Supply house said 4 hours for delivery (woulda been 4:30 by the time they got to me) wayyy to late for me, pulled out my new to me company beater truck and forklifted this bad boy on it, thing weighed a pretty penny for my super soft suspension, oh well got it there got it done and got payed 275k Btu heater had 100 gallons @140 degrees hot in 15 min


----------



## user2090 (Sep 26, 2009)

Did you have help to move that thing?


----------



## GREENPLUM (Jul 27, 2008)

YOu shouldnt lean them over for transportation 

I understand you gotta do what ya gotta do


----------



## DesertOkie (Jul 15, 2011)

That's how our supply house delivers them, except they have a long bed.


----------



## GREENPLUM (Jul 27, 2008)

DesertOkie said:


> That's how our supply house delivers them, except they have a long bed.


 
they should get a different truck


----------



## 504Plumber (Jan 26, 2011)

GREENPLUM said:


> YOu shouldnt lean them over for transportation
> 
> I understand you gotta do what ya gotta do


Any reason why?


----------



## JK949 (Mar 18, 2009)

Hillside said:


> Supply house said 4 hours for delivery (woulda been 4:30 by the time they got to me) wayyy to late for me, pulled out my new to me company beater truck and forklifted this bad boy on it, thing weighed a pretty penny for my super soft suspension, oh well got it there got it done and got payed 275k Btu heater had 100 gallons @140 degrees hot in 15 min


Don't see too many prerunners with painted fiberglass.


----------



## MarkToo (Dec 17, 2011)

504Plumber said:


> Any reason why?


Flue baffle might get dislodged and not be sitting right if not checked?

Only thing i can think of.


----------



## ZL700 (Dec 8, 2009)

When they were fiberglass insulated, laying down was a big problem, with foam not so much but check burner alignment.


----------



## Epox (Sep 19, 2010)

Any chance the glass lining could crack being on it's side?

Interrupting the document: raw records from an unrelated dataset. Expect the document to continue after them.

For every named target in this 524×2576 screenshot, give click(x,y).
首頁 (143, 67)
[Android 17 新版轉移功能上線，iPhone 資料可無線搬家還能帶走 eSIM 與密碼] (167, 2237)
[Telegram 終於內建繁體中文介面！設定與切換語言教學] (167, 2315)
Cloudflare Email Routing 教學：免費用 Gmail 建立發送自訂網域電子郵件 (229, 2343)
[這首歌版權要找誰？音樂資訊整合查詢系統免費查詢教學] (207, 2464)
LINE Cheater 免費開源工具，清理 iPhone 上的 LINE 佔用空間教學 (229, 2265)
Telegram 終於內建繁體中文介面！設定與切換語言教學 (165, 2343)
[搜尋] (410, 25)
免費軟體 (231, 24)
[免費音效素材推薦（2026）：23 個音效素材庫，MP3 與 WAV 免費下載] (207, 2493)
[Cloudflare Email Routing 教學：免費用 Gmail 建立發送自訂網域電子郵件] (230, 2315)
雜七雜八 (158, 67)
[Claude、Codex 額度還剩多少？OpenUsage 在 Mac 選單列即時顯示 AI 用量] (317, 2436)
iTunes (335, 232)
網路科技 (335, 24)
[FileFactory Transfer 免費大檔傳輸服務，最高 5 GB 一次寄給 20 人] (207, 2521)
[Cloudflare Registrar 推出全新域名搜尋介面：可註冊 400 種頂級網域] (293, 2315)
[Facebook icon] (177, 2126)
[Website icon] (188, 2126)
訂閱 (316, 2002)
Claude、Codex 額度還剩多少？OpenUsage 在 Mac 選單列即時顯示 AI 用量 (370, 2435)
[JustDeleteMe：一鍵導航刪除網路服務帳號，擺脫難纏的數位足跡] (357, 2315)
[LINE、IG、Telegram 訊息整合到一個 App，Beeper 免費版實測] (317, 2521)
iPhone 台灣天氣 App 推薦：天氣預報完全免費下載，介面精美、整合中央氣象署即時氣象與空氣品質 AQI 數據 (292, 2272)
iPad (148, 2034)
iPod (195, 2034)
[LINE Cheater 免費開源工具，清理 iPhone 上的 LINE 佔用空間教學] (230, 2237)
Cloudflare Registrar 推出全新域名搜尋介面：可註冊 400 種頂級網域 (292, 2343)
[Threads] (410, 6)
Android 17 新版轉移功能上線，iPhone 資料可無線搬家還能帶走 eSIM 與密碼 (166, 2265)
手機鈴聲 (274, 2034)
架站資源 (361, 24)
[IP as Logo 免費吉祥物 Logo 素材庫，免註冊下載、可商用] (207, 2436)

It's something I ponder a lot since I haul them laying down in my trailer.


----------



## Hillside (Jan 22, 2010)

Actually funny u say that, hooked it all up and the burner would fire then gasp for air then burn them gasp, come to find out the guy at the supply house crushed the burner Pan into the burner... Starving for air and cutting off like crazy, figured it out and beat it all back into shape, breathing, great now


----------



## Hillside (Jan 22, 2010)

......shoulda brought my trailer instead


----------



## Hillside (Jan 22, 2010)

JK949 said:


> Don't see too many prerunners with painted fiberglass.


Just picked it from some kid for 2500 bucks, long travel, 4 linking it and caging the whole thing soon for the dez, great starter/beater truck for the dez


----------



## plumberkc (Jun 23, 2011)

How did you pick that thing up for $2500?


----------



## red_devil (Mar 23, 2011)

I heard its for warranty purposes because I was told that from a supplier before. Only on gas, no electric.


----------



## Hillside (Jan 22, 2010)

plumberkc said:


> How did you pick that thing up for $2500?


Some kid I know that used to live across the street from me, he is a personal trainer for some big wig guy that told him to get rid of his truck and he will get him a company truck...... I didn't wanna tell him what happens when u get fired??
It's an 02 5.4 with 98k miles, new tranny 10k ago, runs strong and doesn't leak a drop


----------



## plumberkc (Jun 23, 2011)

If I'm not mistaking that is about a $10K truck. Nice grab! :thumbup:


----------